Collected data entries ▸

* * *

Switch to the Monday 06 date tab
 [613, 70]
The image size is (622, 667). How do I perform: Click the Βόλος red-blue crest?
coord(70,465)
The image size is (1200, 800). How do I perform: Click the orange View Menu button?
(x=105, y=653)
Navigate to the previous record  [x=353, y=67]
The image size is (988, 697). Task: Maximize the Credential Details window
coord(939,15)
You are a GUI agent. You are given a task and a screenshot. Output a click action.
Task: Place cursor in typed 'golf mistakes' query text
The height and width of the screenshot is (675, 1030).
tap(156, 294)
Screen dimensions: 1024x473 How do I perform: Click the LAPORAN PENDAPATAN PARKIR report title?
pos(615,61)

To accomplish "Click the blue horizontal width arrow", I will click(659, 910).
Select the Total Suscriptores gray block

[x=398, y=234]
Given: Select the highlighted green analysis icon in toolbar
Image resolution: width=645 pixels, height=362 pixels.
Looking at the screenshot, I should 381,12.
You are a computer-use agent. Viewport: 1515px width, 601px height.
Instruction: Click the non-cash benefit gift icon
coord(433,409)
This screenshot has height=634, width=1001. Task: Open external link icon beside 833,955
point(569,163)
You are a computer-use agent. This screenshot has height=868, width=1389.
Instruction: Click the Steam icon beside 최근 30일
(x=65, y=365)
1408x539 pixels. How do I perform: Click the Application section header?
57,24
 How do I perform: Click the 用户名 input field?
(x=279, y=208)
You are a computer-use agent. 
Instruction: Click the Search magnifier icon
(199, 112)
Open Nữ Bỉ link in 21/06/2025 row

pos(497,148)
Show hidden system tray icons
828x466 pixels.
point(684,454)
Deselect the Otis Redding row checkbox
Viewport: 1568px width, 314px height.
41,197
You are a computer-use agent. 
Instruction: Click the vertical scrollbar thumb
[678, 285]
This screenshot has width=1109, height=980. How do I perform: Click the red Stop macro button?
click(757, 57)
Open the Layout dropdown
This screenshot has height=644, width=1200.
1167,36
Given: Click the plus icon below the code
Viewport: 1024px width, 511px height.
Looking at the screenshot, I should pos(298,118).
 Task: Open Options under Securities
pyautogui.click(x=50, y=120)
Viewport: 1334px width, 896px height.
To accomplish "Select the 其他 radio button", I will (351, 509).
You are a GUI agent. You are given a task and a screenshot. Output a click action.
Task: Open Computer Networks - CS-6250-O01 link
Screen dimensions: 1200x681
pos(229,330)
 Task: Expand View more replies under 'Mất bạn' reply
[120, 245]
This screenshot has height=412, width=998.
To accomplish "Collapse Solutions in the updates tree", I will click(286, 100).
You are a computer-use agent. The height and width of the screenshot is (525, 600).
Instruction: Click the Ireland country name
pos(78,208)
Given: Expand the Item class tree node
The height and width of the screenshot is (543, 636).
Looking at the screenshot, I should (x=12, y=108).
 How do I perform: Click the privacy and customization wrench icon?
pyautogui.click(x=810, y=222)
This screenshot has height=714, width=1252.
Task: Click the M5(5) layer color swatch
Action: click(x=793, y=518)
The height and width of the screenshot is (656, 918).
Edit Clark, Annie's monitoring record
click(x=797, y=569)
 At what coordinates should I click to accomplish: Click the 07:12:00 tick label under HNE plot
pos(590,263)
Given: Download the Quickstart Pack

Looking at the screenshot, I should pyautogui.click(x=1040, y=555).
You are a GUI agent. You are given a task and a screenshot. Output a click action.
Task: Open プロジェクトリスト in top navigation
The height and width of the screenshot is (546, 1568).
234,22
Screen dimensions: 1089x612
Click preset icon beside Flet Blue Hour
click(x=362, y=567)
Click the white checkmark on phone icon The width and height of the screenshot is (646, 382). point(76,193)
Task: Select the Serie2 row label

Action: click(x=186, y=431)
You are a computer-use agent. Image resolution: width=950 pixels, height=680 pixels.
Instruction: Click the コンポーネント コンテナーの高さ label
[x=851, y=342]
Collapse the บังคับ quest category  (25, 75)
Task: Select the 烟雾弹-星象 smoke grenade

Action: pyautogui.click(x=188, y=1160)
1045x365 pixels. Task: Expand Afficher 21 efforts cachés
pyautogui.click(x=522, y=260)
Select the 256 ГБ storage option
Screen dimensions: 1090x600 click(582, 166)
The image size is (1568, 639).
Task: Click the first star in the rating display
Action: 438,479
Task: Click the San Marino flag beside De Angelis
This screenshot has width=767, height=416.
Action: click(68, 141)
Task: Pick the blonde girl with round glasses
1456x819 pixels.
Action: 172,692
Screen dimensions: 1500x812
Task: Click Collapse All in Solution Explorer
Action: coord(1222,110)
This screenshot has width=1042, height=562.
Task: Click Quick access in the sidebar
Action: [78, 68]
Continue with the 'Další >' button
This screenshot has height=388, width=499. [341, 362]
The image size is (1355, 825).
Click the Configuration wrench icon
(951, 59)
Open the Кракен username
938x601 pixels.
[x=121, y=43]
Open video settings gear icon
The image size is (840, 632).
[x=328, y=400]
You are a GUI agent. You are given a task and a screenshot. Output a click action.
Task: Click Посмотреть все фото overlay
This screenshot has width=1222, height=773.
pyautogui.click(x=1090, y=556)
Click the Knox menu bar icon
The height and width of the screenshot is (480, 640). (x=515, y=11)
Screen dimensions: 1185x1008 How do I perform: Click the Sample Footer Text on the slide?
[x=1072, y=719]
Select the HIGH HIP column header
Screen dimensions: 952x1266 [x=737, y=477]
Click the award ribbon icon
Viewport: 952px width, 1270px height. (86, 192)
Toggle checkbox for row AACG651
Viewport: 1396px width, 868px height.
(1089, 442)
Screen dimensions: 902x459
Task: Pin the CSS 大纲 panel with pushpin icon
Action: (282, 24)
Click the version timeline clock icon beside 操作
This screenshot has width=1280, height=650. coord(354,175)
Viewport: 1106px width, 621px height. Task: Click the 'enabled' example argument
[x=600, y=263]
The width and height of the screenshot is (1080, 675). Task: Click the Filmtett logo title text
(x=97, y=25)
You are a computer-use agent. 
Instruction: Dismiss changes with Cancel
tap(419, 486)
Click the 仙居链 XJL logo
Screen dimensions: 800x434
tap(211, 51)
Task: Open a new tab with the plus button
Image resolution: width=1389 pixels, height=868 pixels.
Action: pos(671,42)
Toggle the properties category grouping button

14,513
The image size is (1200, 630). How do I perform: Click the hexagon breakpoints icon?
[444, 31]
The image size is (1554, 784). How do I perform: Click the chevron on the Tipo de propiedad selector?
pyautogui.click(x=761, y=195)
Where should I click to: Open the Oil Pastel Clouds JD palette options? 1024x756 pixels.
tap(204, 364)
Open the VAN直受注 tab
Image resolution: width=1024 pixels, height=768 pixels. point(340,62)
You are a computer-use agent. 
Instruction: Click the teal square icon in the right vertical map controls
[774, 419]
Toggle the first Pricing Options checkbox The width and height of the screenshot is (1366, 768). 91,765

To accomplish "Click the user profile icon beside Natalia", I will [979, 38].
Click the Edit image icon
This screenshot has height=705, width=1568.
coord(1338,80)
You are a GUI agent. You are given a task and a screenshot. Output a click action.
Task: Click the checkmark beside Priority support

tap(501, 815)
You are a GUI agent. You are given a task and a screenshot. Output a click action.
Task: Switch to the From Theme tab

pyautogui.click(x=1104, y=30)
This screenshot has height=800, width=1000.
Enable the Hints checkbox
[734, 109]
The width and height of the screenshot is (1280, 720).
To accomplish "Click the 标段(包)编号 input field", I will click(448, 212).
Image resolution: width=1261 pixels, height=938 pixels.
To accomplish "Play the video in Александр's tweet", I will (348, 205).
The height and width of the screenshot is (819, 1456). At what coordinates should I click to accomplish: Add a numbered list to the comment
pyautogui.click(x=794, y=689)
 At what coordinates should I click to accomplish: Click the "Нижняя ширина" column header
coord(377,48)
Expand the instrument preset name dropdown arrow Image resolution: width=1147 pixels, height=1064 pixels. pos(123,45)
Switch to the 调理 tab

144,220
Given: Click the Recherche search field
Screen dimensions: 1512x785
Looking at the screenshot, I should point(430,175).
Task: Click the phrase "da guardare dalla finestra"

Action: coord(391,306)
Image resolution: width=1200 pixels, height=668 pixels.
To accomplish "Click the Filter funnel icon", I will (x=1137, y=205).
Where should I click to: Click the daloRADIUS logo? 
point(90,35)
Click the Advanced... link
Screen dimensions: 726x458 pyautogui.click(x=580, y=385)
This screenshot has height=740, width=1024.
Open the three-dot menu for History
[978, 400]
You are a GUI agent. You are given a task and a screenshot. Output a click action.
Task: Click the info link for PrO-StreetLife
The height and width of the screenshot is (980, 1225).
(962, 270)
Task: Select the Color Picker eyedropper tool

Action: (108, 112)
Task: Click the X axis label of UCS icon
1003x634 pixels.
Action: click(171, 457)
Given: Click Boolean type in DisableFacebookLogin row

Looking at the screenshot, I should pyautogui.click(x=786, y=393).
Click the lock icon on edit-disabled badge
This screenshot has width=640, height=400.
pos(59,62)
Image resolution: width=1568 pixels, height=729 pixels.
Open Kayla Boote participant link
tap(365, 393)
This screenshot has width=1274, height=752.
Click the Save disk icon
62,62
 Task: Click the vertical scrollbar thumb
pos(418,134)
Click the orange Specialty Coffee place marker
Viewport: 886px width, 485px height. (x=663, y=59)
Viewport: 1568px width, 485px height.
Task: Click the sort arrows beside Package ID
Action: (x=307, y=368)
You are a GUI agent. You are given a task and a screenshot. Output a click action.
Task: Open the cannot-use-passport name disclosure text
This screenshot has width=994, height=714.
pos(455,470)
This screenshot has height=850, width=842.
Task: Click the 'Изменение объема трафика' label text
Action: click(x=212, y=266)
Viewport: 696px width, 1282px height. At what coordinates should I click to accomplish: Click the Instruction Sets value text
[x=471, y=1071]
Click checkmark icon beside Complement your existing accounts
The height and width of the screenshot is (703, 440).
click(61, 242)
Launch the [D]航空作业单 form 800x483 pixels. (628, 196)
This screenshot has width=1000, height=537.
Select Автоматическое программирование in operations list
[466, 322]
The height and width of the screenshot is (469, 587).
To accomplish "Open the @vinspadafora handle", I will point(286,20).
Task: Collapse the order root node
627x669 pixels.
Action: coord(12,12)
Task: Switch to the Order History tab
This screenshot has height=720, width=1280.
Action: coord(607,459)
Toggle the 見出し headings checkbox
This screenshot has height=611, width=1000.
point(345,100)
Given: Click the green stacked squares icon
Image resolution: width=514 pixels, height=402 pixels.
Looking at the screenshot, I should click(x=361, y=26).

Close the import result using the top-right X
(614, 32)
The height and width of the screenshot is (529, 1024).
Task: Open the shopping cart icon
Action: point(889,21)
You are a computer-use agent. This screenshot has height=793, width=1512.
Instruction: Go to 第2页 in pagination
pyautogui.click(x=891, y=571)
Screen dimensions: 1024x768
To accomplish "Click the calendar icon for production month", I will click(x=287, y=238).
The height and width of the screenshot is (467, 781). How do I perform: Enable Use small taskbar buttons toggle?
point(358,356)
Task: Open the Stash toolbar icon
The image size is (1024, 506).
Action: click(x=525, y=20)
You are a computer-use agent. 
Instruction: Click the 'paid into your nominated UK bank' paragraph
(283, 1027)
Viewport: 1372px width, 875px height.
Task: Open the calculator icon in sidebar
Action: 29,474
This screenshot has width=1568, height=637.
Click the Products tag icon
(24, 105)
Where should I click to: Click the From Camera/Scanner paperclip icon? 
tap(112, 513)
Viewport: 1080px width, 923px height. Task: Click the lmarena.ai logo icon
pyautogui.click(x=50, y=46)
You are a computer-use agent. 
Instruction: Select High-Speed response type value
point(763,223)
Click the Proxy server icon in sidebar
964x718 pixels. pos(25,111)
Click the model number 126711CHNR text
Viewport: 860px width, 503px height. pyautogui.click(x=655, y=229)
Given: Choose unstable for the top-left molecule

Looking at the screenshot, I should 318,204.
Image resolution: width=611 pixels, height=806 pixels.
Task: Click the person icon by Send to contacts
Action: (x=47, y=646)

* * *

Work order ▸ What are the lines above, starting at the one with "Image resolution: width=514" and ending at the one with "This screenshot has width=1568, height=637."? Give them again exactly, and only them.

Exercise solution ▸
Image resolution: width=514 pixels, height=402 pixels.
Looking at the screenshot, I should click(x=361, y=26).

Close the import result using the top-right X
(614, 32)
The height and width of the screenshot is (529, 1024).
Task: Open the shopping cart icon
Action: point(889,21)
You are a computer-use agent. This screenshot has height=793, width=1512.
Instruction: Go to 第2页 in pagination
pyautogui.click(x=891, y=571)
Screen dimensions: 1024x768
To accomplish "Click the calendar icon for production month", I will click(x=287, y=238).
The height and width of the screenshot is (467, 781). How do I perform: Enable Use small taskbar buttons toggle?
point(358,356)
Task: Open the Stash toolbar icon
The image size is (1024, 506).
Action: click(x=525, y=20)
You are a computer-use agent. 
Instruction: Click the 'paid into your nominated UK bank' paragraph
(283, 1027)
Viewport: 1372px width, 875px height.
Task: Open the calculator icon in sidebar
Action: 29,474
This screenshot has width=1568, height=637.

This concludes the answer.